- Extract provided:
* * * * *
Tunis/Tunisia — Nearly 97% of private clinics are no longer able to cover their operating costs due to the coronavirus crisis, according to a study on the impact of the COVID-19 crisis on private clinics in Tunisia conducted by the Tunisia Health Alliance.
This study, the first in a series on the social, economic and financial impact on the health sub-sectors, warns that the situation of the private healthcare sector is alarming and calls for specific short-, medium- and long-term measures to be taken in response to the health crisis.
The recommendations proposed in the study cover both an emergency plan that will help alleviate the financial burden on clinics, a recovery plan for deconfinement and better patient care and a development plan that will ensure better dialogue between public and private structures.
The study was conducted on the basis of a questionnaire sent to the managers of the various Tunisian private clinics to represent a significant sample. 43 out of 100 existing establishments replied to the questionnaire, representing nearly 70% of the beds in the sector and covering 13 governorates of the Tunisian territory.
* * * * *
- Exercise data:
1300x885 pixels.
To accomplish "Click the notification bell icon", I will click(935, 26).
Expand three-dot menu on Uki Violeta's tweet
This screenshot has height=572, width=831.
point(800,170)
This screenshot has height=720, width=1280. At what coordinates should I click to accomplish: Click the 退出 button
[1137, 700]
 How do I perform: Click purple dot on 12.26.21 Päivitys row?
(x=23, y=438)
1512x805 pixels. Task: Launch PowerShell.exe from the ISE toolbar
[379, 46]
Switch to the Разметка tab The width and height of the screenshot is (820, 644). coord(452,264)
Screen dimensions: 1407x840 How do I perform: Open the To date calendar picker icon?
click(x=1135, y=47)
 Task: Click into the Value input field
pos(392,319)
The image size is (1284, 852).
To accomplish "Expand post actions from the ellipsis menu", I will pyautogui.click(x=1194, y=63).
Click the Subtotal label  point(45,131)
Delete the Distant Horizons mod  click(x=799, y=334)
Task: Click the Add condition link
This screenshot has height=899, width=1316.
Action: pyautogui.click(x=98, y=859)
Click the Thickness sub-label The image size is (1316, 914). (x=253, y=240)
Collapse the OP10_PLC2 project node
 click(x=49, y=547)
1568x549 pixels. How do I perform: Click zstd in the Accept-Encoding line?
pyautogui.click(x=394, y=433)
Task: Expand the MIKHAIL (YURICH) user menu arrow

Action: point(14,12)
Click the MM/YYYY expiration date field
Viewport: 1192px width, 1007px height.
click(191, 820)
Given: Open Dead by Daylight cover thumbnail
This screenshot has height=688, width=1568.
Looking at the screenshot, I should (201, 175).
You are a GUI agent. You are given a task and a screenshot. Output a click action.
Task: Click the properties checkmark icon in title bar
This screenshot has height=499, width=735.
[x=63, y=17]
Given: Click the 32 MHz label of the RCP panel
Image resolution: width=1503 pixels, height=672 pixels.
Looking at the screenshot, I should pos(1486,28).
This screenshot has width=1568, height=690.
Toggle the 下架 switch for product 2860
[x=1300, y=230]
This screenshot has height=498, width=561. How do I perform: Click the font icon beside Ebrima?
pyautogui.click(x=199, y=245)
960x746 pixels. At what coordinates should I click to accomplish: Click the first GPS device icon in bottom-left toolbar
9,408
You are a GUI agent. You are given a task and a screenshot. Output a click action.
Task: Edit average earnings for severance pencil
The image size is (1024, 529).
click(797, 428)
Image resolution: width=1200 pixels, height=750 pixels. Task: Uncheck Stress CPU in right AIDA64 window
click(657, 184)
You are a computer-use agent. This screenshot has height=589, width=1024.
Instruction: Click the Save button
* * * * *
- Tasks to perform:
- A) Write out the stretch of the report on Tunisia's private clinics from "Tunis/Tunisia — Nearly" through "Tunisia Health Alliance.", swapping "coronavirus crisis" for "pandemic".
- B) Answer these questions from the report on Tunisia's private clinics:
(i) What share of private clinics can no longer cover their operating costs?
(ii) How many of the 100 existing establishments replied to the questionnaire?
(iii) How many governorates did the replies cover?
- C) List every plan that the recommendations in the report on Tunisia's private clinics cover.

- Solutions to the exercise:
- A)
Tunis/Tunisia — Nearly 97% of private clinics are no longer able to cover their operating costs due to the pandemic, according to a study on the impact of the COVID-19 crisis on private clinics in Tunisia conducted by the Tunisia Health Alliance.

- B)
(i) Nearly 97%
(ii) 43
(iii) 13

- C)
- An emergency plan
- A recovery plan
- A development plan